TASK TO COMPLETE: After removing every image, reproduce the data exactly as it appears.

(Collected data)
++++++++

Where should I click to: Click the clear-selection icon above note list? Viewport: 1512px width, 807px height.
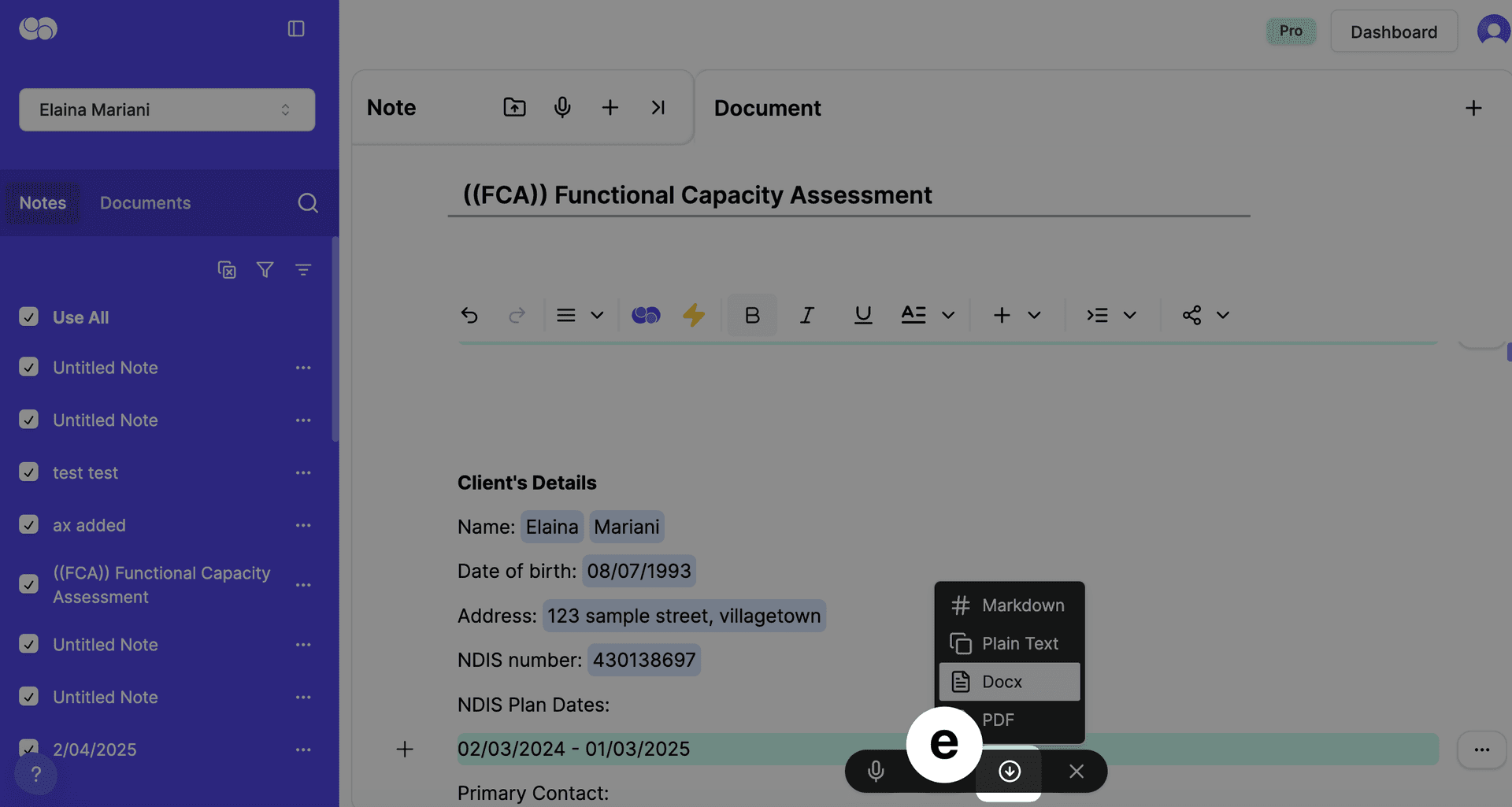[226, 269]
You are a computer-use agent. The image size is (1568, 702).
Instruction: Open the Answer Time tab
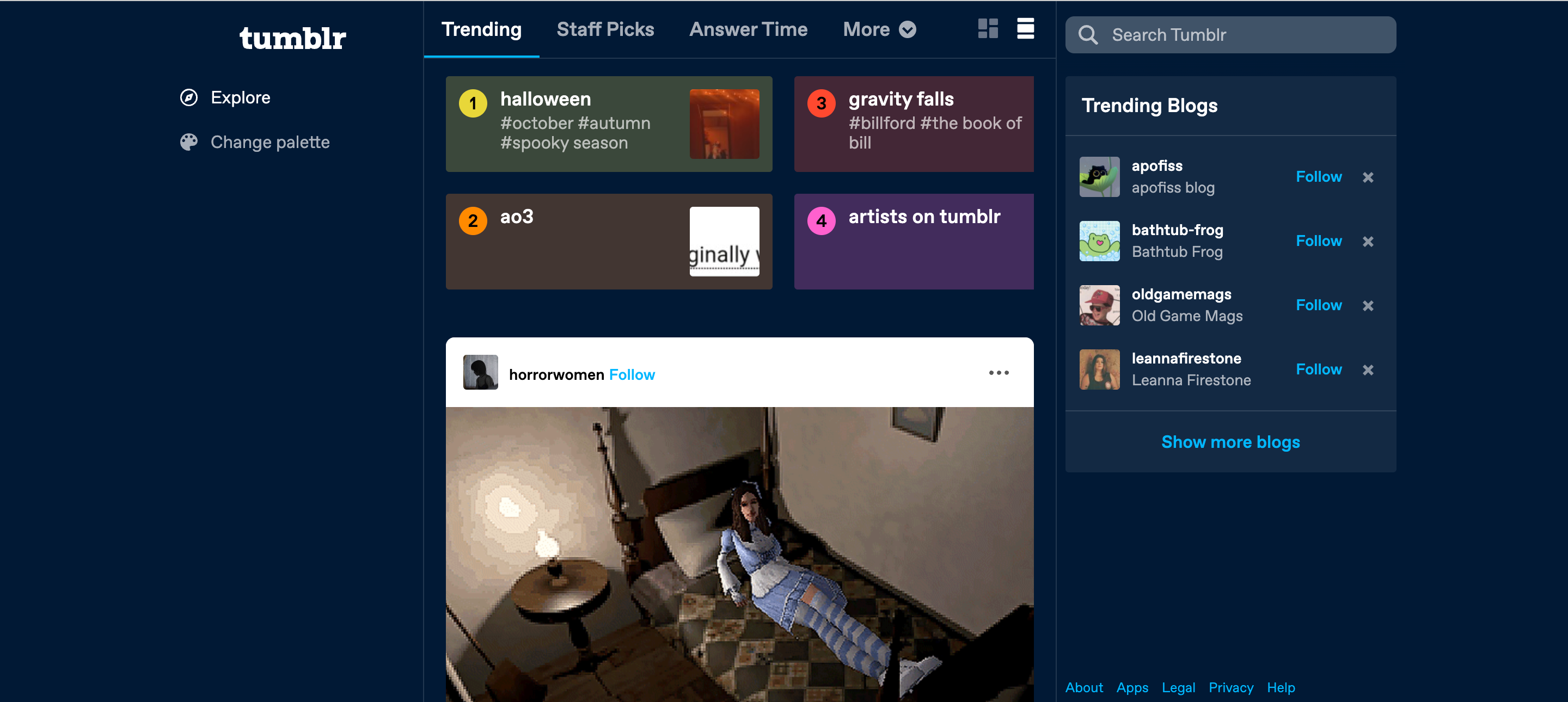(x=748, y=29)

++++++++

COMPLETED TASK:
Where should I click to: Click the clear-selection icon above note list? Viewport: 1512px width, 807px height.
[226, 269]
You are a computer-use agent. The image size is (1568, 702).
Instruction: Open the Answer Time tab
(x=748, y=29)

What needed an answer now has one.